● **Document passage**
What to do in the event of drowning?

  • Get the victim out of the water as soon as possible, but do not become a victim yourself. Make sure it is safe for you to enter the water first.
  • Handle the victim with care. Many submersion incidents are associated with neck injuries, so keep movement to the back and neck to a minimum.
  • Assess to see if the victim is awake by asking, “Hello can you hear me?”
  • Check for breathing by looking at the chest for no longer than 10 seconds.
    If the victim is not breathing or not breathing normally (i.e. gasping), call for immediate medical assistance.
  • Call, or have someone call, a recognised medical emergency service provider such as Netcare 911 on 082 911 as soon as possible. Whoever calls for the ambulance, must give the dispatcher an accurate location of the incident and a contact number at the scene. Never hang up on the operator and always return to the rescuer to inform them that you have called for help.
  •  If the victim is not breathing, immediately start CPR, beginning with chest compressions. Keep doing CPR at a ratio of 30 chest compressions, and then 2 breaths.
  • CPR is vital, even if it is an amateur administering it. Keep on doing it until someone who is trained in advanced life support arrives and can take over.
  • All parents should learn how to administer child CPR as it differs from adult CPR. All people can benefit from CPR training – it is not a difficult skill to learn.

According to Stanton, having multiple layers of safety such as a certified safety net, a fence with locked gate, a child-minder and a surface alarm around the pool and spa areas at home or around other open bodies of water, can prevent accidents and drowning.

“A basic course in first aid and cardio-pulmonary resuscitation can make a dramatic difference in the outcome should the skills be applied timeously,” he said.

● **Dataset entries**
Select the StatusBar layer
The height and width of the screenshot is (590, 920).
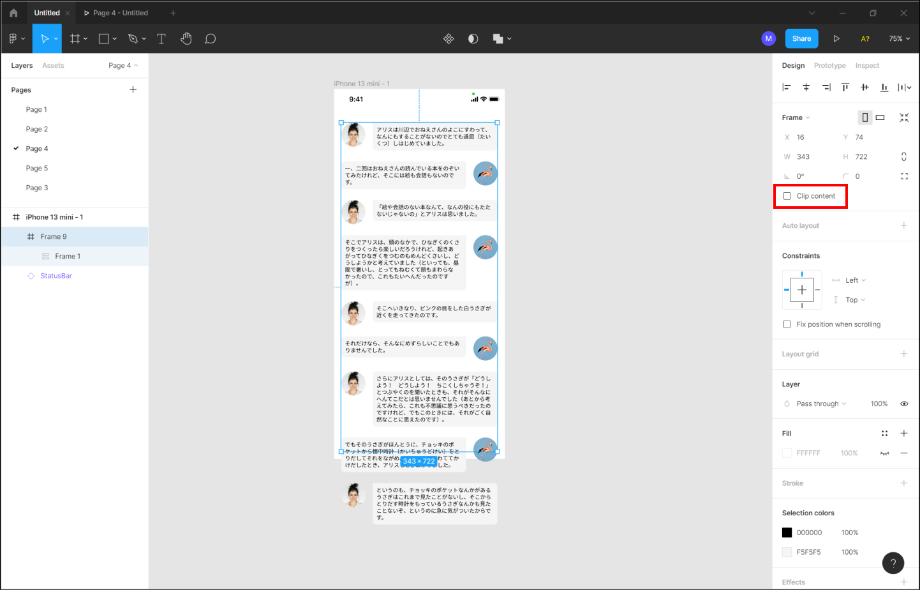click(x=56, y=276)
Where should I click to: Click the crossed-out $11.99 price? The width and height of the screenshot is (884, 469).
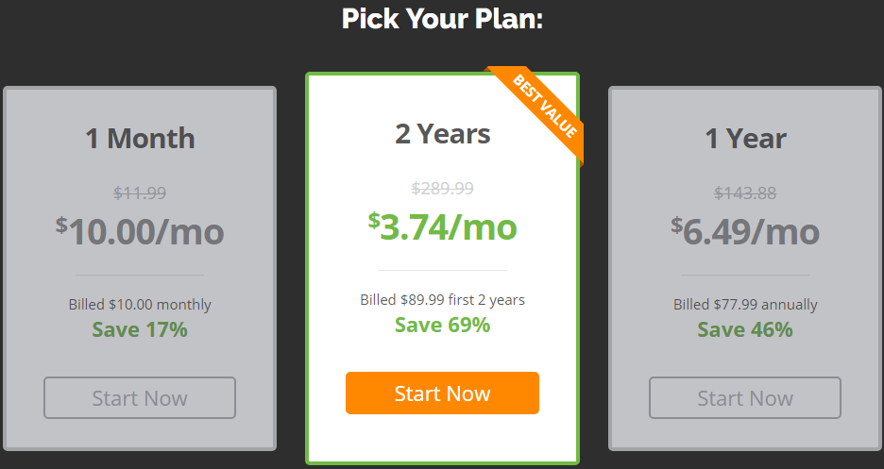(140, 193)
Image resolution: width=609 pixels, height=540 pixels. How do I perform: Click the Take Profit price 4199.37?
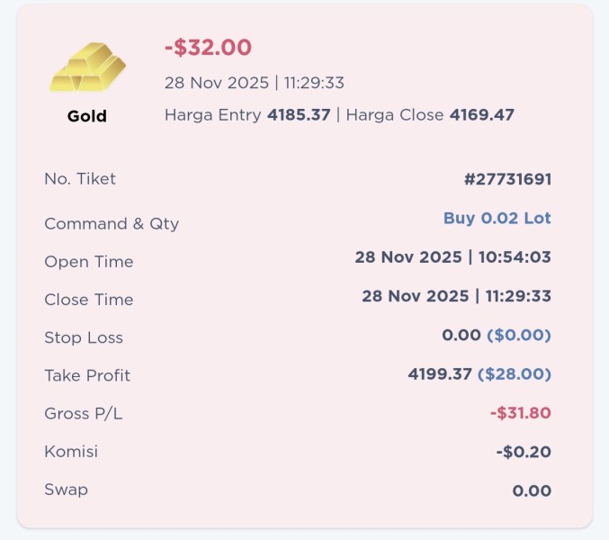pos(439,374)
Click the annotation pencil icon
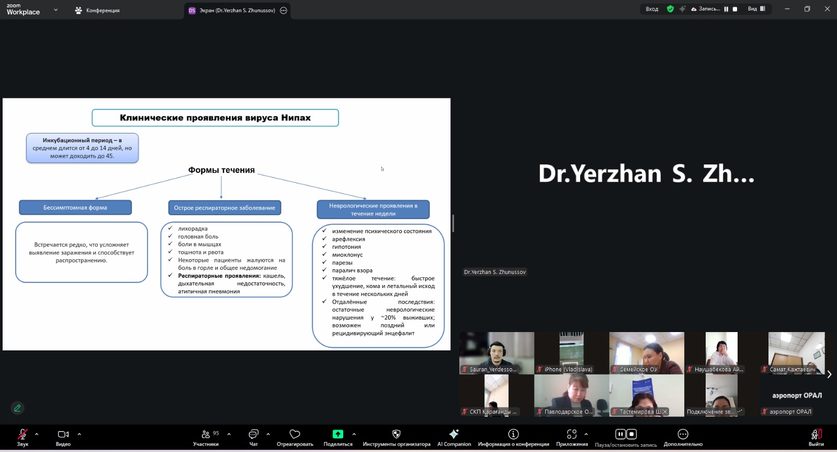This screenshot has width=837, height=452. pyautogui.click(x=17, y=408)

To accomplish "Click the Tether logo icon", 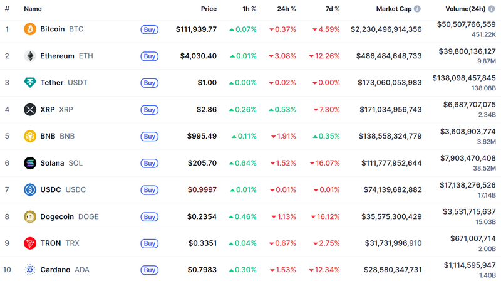I will point(30,83).
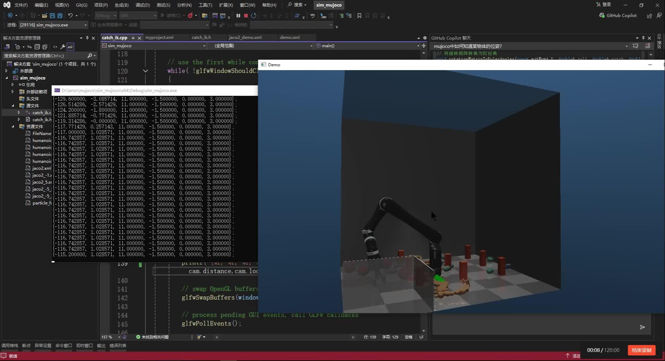Open the process dropdown showing sim_mujoco.exe
The image size is (665, 361).
85,25
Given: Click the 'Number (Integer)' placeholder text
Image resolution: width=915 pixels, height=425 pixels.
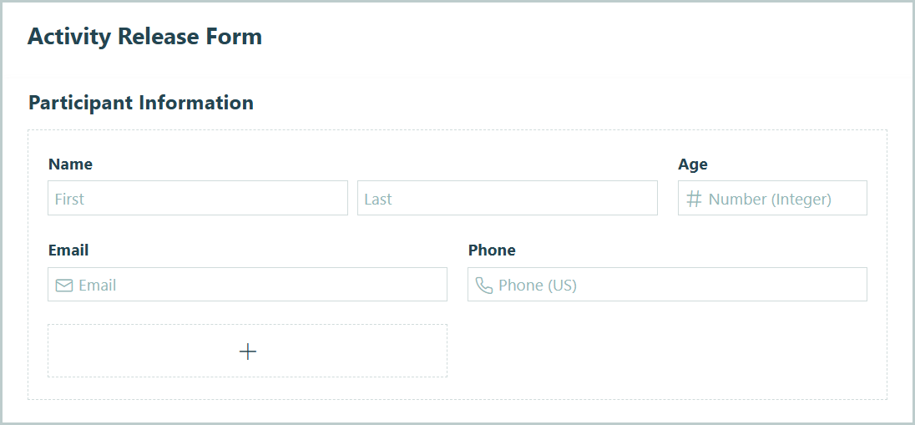Looking at the screenshot, I should (770, 200).
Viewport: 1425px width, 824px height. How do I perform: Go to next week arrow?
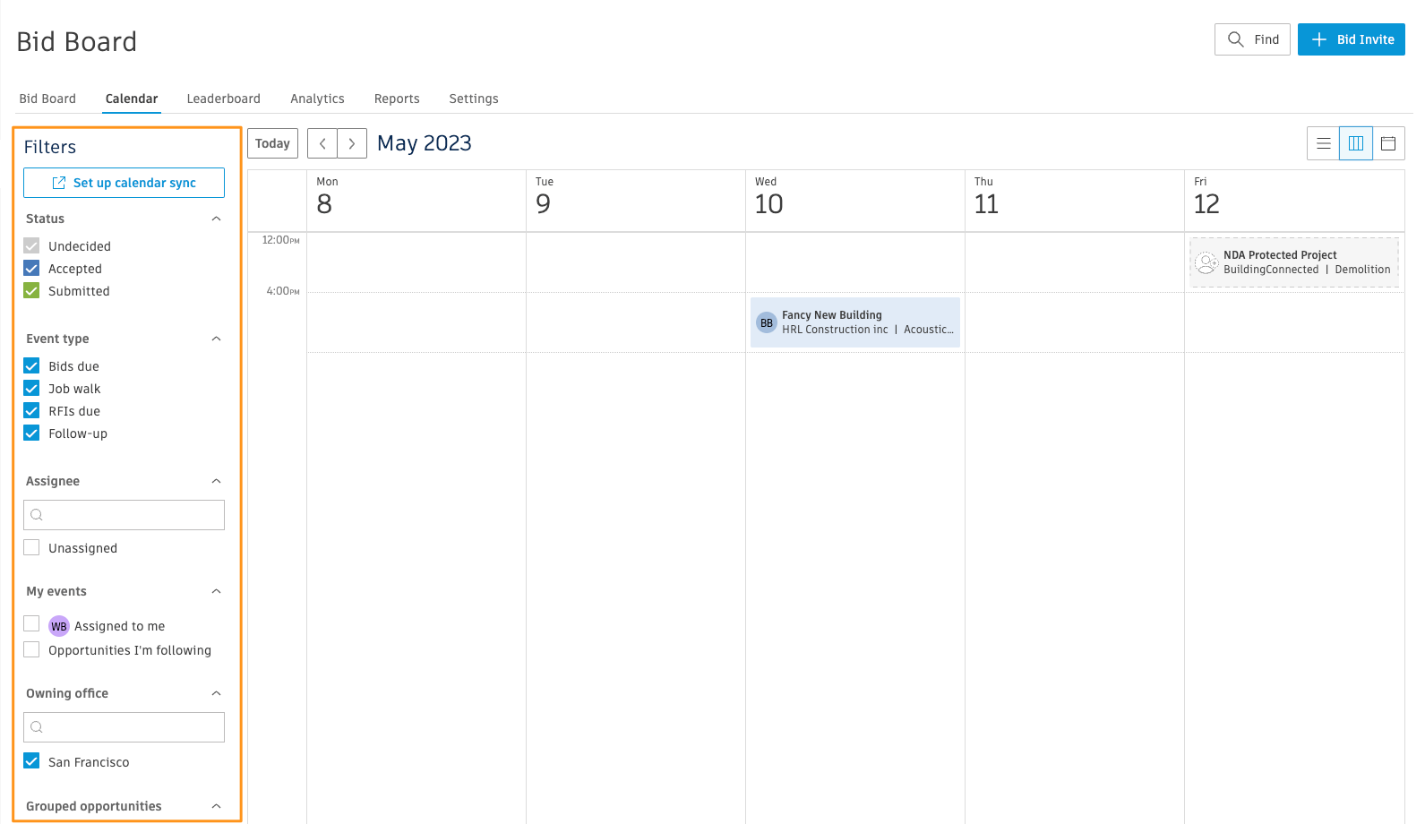tap(352, 143)
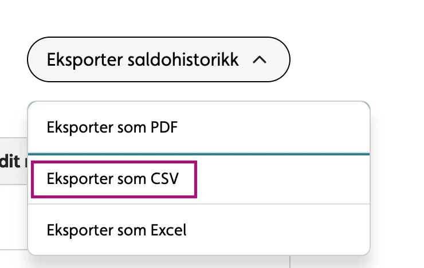Choose Eksporter som CSV option

coord(113,179)
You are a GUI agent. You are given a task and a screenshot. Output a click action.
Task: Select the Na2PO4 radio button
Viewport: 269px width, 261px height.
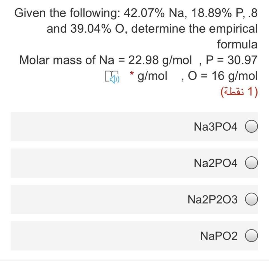tap(251, 163)
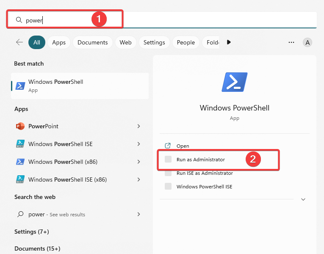
Task: Click inside the search text field
Action: (162, 20)
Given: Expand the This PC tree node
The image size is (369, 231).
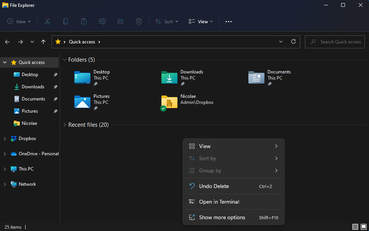Looking at the screenshot, I should pyautogui.click(x=5, y=169).
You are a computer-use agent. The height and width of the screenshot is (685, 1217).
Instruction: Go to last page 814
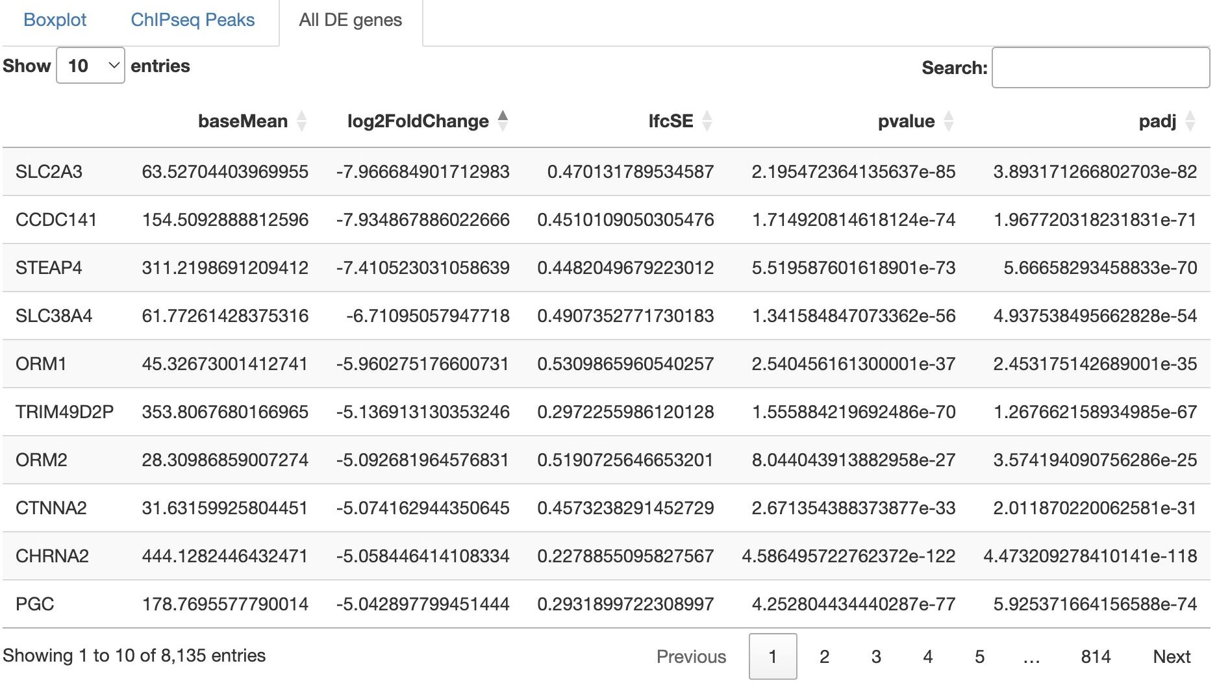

● **Explore the material**
**a)** In the drowning passage, what ratio should CPR keep between chest compressions and breaths?
**b)** Rewrite the drowning passage between "If the victim is not breathing or" and "called for help.", inclusive, with "ambulance" replaced by "paramedics".

● **Completed exercise**
**a)** 30 chest compressions, then 2 breaths.

**b)**
If the victim is not breathing or not breathing normally (i.e. gasping), call for immediate medical assistance.
  • Call, or have someone call, a recognised medical emergency service provider such as Netcare 911 on 082 911 as soon as possible. Whoever calls for the paramedics, must give the dispatcher an accurate location of the incident and a contact number at the scene. Never hang up on the operator and always return to the rescuer to inform them that you have called for help.